Je vous invite à faire une expérience qui va façonner votre vie d’une nouvelle manière. Placez-vous debout et pensez à une situation pénible (actuelle ou passée). A l’instant où la mémoire se réactive, une émotion émerge. Déterminez s’il s’agit d’une peur, d’une colère ou d’une tristesse et évaluez son intensité sur une échelle allant de 0 à 10 (10 correspond à un état émotionnel insupportable).

Formulez la situation de vive voix. Par exemple : « Il y a deux ans, j’ai perdu mon ami et cela me rend triste. » Imaginez que l’émotion en question se tienne face à vous maintenant. Regardez-la attentivement un instant. Puis, modifiez la phrase. Vous ne direz plus « il y a deux ans, j’ai perdu mon ami et cela me rend triste », mais « j’observe qu’il y a deux ans, un être humain a perdu un ami et cela le rend triste ». En répétant la phrase trois fois, vous pencherez le torse en avant, de manière à ce que la tête et les bras pendent vers le sol. Inclinez littéralement le corps devant cette émotion.

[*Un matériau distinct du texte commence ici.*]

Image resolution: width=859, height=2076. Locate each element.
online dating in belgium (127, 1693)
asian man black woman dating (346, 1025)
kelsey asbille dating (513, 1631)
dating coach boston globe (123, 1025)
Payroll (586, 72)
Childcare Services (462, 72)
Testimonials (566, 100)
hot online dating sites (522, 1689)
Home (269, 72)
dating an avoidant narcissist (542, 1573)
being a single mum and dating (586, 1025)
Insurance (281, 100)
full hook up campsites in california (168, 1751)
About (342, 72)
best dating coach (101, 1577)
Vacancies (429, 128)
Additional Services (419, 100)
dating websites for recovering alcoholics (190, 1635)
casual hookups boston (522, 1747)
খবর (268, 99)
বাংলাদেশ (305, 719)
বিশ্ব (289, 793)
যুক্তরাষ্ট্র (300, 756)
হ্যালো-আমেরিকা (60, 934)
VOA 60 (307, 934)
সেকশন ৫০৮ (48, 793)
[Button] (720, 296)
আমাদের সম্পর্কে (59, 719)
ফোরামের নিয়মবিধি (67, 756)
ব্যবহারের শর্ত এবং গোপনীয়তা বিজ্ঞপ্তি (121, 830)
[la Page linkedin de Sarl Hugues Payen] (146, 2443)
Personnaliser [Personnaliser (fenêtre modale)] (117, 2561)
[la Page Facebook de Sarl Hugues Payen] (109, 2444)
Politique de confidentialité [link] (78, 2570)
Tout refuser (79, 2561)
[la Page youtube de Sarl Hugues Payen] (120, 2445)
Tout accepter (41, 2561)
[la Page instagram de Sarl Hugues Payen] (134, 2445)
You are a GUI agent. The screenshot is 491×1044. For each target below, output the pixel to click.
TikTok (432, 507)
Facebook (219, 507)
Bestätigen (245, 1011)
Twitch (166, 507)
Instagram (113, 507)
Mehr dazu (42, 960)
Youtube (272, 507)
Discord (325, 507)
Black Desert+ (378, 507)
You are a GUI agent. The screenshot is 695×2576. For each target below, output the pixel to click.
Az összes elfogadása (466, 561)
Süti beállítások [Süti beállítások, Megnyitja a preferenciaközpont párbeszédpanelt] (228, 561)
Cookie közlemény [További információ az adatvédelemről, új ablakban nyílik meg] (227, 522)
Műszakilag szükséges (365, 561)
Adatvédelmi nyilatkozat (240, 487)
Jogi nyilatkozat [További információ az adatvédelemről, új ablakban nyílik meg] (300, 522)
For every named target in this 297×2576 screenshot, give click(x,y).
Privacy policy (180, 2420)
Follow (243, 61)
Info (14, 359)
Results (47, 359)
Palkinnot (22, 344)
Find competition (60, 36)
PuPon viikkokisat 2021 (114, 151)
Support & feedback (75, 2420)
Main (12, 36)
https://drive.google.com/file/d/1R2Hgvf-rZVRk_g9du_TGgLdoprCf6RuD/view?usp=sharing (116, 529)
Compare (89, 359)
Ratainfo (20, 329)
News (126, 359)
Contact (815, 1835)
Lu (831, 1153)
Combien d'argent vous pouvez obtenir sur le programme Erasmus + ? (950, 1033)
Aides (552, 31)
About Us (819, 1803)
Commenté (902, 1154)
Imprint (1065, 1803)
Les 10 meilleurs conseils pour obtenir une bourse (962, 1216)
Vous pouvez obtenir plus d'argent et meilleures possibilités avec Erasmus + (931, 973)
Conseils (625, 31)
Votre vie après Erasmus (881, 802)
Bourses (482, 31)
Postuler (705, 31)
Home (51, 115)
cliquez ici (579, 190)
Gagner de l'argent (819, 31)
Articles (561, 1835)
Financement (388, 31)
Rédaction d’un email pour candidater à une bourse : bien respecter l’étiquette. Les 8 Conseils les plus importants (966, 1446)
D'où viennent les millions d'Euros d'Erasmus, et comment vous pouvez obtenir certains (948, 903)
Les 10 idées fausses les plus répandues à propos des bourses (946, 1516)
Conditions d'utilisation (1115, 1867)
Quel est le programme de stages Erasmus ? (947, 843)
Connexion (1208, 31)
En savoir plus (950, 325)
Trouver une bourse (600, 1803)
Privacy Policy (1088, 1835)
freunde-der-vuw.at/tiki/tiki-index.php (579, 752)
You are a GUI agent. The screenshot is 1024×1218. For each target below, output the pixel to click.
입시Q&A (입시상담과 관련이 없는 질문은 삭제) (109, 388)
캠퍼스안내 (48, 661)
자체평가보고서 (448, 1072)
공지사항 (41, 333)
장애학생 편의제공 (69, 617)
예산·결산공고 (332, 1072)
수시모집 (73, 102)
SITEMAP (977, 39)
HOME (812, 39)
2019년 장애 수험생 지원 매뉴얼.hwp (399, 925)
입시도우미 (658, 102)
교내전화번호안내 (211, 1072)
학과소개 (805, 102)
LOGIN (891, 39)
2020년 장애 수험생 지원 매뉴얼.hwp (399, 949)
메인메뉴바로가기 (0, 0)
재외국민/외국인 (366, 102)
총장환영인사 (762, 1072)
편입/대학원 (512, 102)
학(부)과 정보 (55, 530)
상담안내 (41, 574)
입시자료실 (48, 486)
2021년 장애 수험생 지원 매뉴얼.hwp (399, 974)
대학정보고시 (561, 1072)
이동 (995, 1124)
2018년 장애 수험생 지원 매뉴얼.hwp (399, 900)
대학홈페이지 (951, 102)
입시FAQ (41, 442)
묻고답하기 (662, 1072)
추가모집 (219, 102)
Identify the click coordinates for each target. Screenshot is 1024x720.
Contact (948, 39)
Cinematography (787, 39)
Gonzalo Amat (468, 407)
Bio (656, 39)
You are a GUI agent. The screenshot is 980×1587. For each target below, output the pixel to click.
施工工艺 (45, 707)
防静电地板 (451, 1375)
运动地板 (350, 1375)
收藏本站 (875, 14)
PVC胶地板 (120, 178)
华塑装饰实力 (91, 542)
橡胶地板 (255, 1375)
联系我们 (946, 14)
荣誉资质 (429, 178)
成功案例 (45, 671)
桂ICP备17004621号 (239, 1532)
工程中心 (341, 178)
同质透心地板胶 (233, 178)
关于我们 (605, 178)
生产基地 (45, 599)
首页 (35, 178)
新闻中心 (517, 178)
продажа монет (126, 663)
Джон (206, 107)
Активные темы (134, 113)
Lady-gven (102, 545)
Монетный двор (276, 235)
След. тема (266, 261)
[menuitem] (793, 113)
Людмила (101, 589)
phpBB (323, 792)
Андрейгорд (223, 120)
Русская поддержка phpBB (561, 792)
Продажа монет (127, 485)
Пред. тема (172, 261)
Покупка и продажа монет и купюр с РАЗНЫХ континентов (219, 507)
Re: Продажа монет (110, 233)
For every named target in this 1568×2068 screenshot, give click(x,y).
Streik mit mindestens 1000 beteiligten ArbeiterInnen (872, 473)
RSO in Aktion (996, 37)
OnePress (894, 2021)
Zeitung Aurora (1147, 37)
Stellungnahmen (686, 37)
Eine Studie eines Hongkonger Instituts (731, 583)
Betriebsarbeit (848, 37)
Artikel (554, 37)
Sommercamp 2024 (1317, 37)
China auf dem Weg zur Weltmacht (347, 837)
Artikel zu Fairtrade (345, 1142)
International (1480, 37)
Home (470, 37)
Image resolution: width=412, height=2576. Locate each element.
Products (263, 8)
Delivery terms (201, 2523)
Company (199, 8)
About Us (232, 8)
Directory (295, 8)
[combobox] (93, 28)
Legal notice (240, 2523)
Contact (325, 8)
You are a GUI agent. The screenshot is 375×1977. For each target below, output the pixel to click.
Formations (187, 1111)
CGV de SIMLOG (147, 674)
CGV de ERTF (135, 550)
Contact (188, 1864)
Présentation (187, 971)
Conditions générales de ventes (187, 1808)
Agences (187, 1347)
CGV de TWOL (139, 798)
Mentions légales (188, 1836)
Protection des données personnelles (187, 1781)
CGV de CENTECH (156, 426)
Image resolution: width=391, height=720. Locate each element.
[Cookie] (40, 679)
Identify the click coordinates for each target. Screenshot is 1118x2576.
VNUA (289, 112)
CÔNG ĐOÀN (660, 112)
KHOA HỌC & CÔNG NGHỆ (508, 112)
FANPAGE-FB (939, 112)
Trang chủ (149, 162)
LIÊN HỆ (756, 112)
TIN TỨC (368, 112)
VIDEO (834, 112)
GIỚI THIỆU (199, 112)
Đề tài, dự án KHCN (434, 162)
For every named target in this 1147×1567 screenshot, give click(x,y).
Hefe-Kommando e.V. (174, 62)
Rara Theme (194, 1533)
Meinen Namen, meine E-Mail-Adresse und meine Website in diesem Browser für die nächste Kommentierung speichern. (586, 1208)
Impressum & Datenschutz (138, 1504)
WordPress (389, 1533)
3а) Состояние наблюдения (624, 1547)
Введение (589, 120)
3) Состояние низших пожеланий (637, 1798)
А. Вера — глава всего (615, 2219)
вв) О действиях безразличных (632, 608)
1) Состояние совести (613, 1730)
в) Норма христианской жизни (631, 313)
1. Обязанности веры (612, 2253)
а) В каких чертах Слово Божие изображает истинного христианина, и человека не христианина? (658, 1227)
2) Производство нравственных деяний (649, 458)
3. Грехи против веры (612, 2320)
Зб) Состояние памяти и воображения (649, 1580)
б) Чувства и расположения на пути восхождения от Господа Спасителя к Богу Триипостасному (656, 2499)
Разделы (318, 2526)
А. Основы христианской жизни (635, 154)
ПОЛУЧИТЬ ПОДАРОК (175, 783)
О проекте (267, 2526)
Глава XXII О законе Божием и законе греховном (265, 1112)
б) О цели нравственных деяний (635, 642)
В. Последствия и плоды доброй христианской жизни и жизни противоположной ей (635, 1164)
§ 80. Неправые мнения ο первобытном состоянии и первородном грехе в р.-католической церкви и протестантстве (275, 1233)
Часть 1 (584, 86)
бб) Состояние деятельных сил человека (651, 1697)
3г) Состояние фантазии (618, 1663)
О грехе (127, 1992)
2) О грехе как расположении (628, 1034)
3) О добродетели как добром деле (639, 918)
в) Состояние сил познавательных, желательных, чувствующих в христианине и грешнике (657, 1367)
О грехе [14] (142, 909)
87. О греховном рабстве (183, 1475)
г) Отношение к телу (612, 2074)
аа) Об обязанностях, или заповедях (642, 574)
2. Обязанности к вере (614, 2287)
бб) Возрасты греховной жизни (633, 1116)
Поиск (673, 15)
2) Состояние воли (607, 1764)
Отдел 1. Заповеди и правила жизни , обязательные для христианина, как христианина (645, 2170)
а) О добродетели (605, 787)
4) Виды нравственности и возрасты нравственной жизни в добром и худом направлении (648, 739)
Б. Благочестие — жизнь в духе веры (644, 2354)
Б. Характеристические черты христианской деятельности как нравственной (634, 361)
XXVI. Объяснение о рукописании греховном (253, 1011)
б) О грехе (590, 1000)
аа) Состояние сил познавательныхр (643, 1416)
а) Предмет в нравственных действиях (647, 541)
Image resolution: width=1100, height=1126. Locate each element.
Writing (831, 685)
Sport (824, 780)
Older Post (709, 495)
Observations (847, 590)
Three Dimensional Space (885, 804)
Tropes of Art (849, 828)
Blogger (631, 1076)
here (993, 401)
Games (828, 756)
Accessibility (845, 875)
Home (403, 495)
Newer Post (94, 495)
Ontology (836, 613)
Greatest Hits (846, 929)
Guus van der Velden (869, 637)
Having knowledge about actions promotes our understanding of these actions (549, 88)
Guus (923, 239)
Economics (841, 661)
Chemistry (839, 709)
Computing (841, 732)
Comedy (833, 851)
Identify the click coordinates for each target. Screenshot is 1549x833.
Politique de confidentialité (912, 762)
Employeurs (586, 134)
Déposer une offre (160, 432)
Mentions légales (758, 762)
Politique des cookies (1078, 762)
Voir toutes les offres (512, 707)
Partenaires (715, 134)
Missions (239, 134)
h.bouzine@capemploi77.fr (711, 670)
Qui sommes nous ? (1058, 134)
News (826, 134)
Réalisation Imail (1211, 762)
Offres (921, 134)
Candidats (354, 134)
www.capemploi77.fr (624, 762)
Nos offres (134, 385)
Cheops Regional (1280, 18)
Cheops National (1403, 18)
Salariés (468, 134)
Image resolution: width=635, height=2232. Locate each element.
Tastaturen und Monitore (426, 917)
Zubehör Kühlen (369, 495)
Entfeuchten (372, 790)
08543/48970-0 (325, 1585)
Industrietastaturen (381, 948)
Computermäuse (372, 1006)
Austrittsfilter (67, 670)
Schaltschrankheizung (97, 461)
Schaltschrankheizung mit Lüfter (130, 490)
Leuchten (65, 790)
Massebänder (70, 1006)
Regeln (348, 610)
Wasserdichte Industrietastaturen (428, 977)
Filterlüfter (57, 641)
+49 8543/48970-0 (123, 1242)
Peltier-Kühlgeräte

Le dernier point repose sur votre pouvoir d’accueil. Répétez trois fois : « J’autorise cet être humain à fusionner avec l’émotion et à être en paix avec elle. » Permettez au corps de se détendre complètement sur le sol et visualisez comme l’émotion l’enveloppe chaleureusement. En respirant calmement, restez dans cette position jusqu’à ce que l’émotion ait complètement fusionné avec le corps.

Remerciez votre espace intérieur et vous-même pour cette expérience. Maintenant, repensez à la situation que vous avez choisie au début et évaluez à nouveau l’intensité de l’émotion. Vous constaterez qu’elle a diminué, et ce, parce que vous avez transcendé toute résistance.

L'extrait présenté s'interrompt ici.